Qui, solo conocido por Dios , a enfin retrouvé un nom ?

Darwin, le samedi 23 décembre 2017 – Pour les vivants, la guerre c’est une mémoire traumatisée, sans cesse à vif, en état d’alerte. Pour les morts, la guerre c’est l’oubli éternel, le désastre de l’absence, l’anonymat de glace. Chaque conflit compte son lot de soldats tombés sans laisser ne serait-ce que leur nom. Avant, on leur donnait l’Arc de Triomphe sans condition, faute de pouvoir grâce à des analyses génétiques retrouver une identité. Aujourd’hui, des programmes spécifiques sont mis en place pour que leur tombe ne soit plus des linceuls de solitude.

Un taux de réussite élevé

Après plusieurs années de discussions et de polémiques (le gouvernement argentin a notamment pu accuser les britanniques d’empêcher l’entrée de médecins légistes dans le cimetière militaire de Darwin), les gouvernements argentins et britanniques ont décidé en décembre 2016 de confier au Centre international de la Croix Rouge (CIRC) la conduite d’un programme destiné à identifier les dépouilles des soldats morts pendant la guerre des Malouines, aujourd’hui enterrés au cimetière de Darwin avec pour seule inscription « Soldado argentino solo conocido por Dios » (soldat argentin seulement connu de Dieu). Entre le 20 juin et le 7 juillet, quatorze spécialistes argentins, australiens, chiliens, espagnols, mexicains et britanniques se sont installés à Darwin et ont procédé à l’exhumation des 123 soldats inconnus. Les corps ont été placés dans une morgue provisoire et ont été l’objet d’analyses à l’aide de « technologies médicales de pointe » précise le communiqué du CIRC. 

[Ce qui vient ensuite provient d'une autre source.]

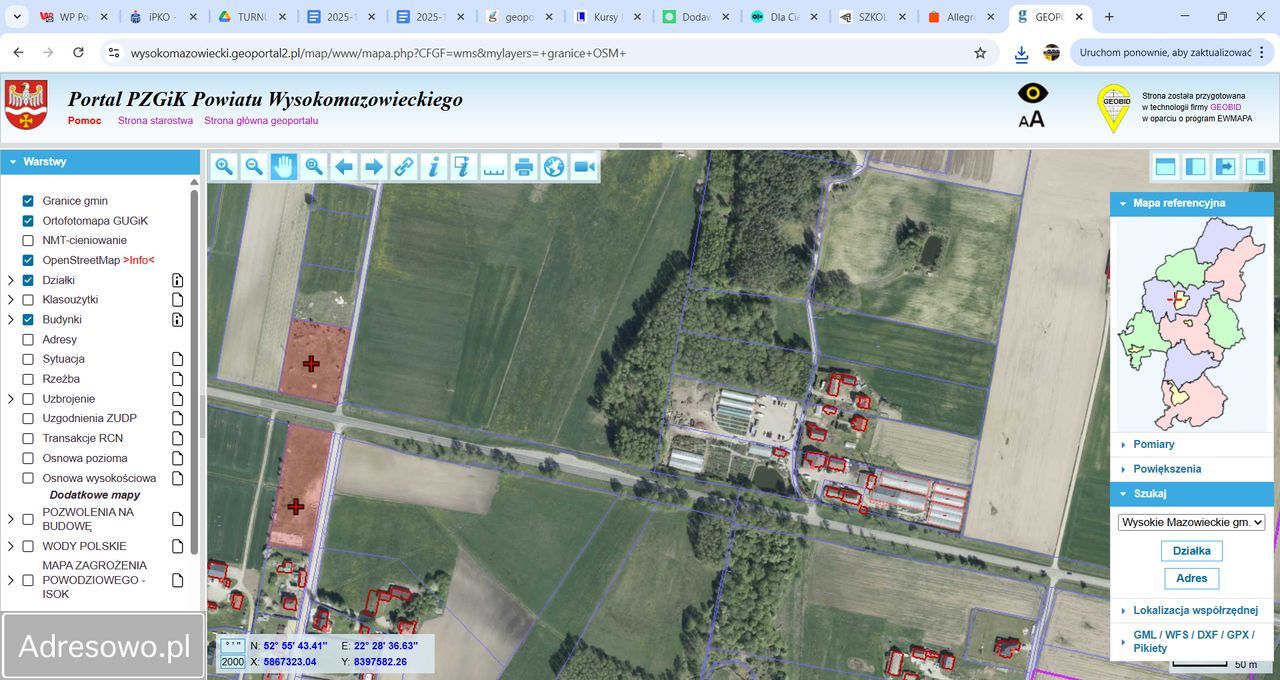The width and height of the screenshot is (1280, 680).
Task: Choose the measurement ruler tool
Action: point(494,167)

Des prélèvements ont par ailleurs été réalisés pour procéder à des comparaisons génétiques avec des données recueillies auprès de familles concernées par la disparition d’un combattant. Les corps ont été de nouveau inhumés le jour même dans la tombe d’origine et les analyses conduites par le laboratoire d’analyses medico-légales de l’Equipe argentine d’anthropologie à Cordoba (Argentine). Quelques 88 cadavres ont pu être identifiées, ce qui constitue un « taux de réussite élevé » précise encore le CIRC qui vient de rendre publiques ses conclusions et qui transmettra de manière confidentielle les données aux familles.

Une triste consolation pour ces maisons pour toujours endeuillées.